▶ PASSAGE SHOWN:
○ ○ ○ ○ ○
Petty things first: 9st 7lb!
I've lost a stone (it's taken 9 1/2 months) which means now my wonderful Mountain Equipment jacket (got as a bargain for £90 struck down from £170, end-of-line) doesn't stretch around my gut (I prefer Deutsch: bauch) when I sit down. This is a very small thing, but it means a lot to me as I've tried bloody hard to get where I am, and if it's only a symbol of willpower, so be it - the willpower is the thing. Besides, barring cut-price bargains I'd have to spend another £150 at the very least to get a shell jacket as good (outdoor people will know what I mean) - and one in dark green as well (I'm not keen on looking like a glow-worm).
My last training walk was 8 1/4 miles carrying a 25lb pack, in 3 hours and 10 minutes, at about 2.6mph (I have a spreadsheet to record and calculate all of this); this makes my lower legs ache like the devil, but this is because the insoles I bought with my boots are all squashed out - the repeated shocks knacker my flat-footed skeleton badly. With new Bridgedales and some Superfeet (bought today), I hope to crack 12 miles in a day as a short-term target - working up to 15 miles, and 20 miles ultimately.
○ ○ ○ ○ ○
▶ DATA SEGMENT:
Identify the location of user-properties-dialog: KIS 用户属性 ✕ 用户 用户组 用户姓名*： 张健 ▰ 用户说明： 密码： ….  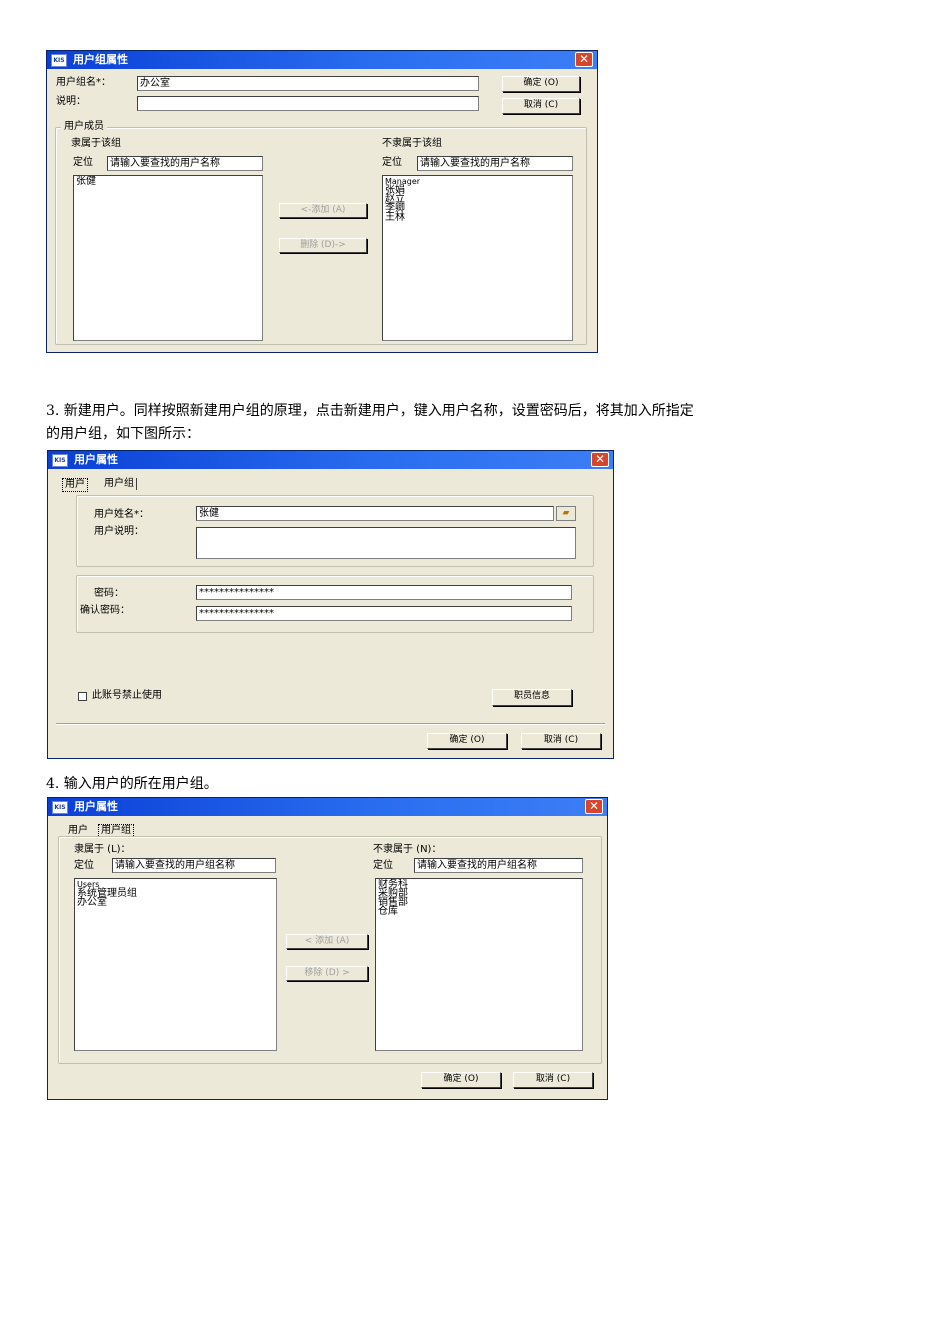
(330, 604).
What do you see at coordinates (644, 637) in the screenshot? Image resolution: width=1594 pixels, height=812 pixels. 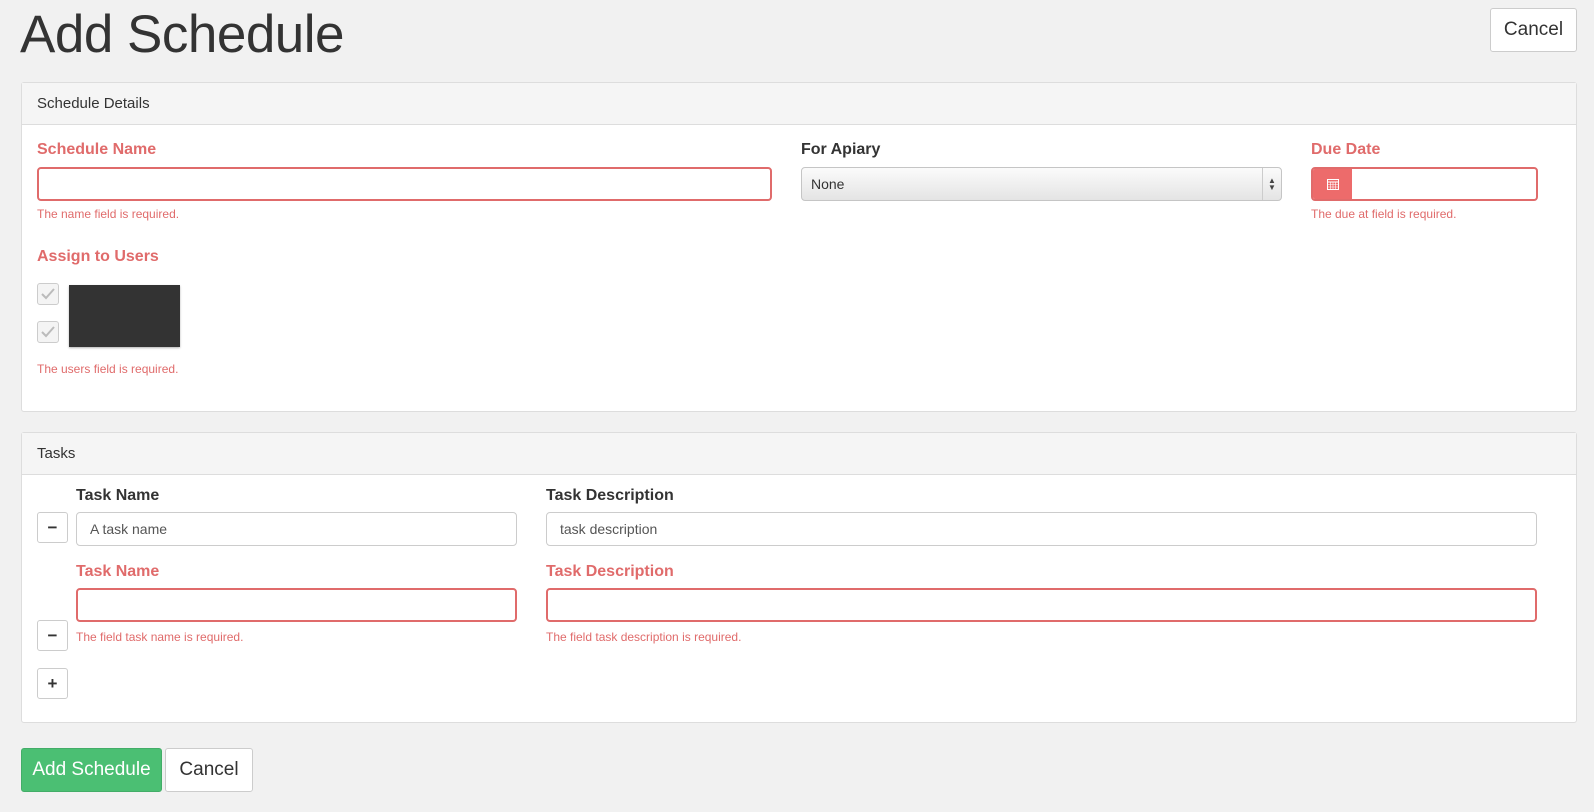 I see `task-description-error: The field task description is required.` at bounding box center [644, 637].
○ ○ ○ ○ ○
▶ JOB ITEM: Copy out the entire post above about losing a stone and training walks, word for word.

▶ EXERCISE ANSWER:
Petty things first: 9st 7lb!
I've lost a stone (it's taken 9 1/2 months) which means now my wonderful Mountain Equipment jacket (got as a bargain for £90 struck down from £170, end-of-line) doesn't stretch around my gut (I prefer Deutsch: bauch) when I sit down. This is a very small thing, but it means a lot to me as I've tried bloody hard to get where I am, and if it's only a symbol of willpower, so be it - the willpower is the thing. Besides, barring cut-price bargains I'd have to spend another £150 at the very least to get a shell jacket as good (outdoor people will know what I mean) - and one in dark green as well (I'm not keen on looking like a glow-worm).
My last training walk was 8 1/4 miles carrying a 25lb pack, in 3 hours and 10 minutes, at about 2.6mph (I have a spreadsheet to record and calculate all of this); this makes my lower legs ache like the devil, but this is because the insoles I bought with my boots are all squashed out - the repeated shocks knacker my flat-footed skeleton badly. With new Bridgedales and some Superfeet (bought today), I hope to crack 12 miles in a day as a short-term target - working up to 15 miles, and 20 miles ultimately.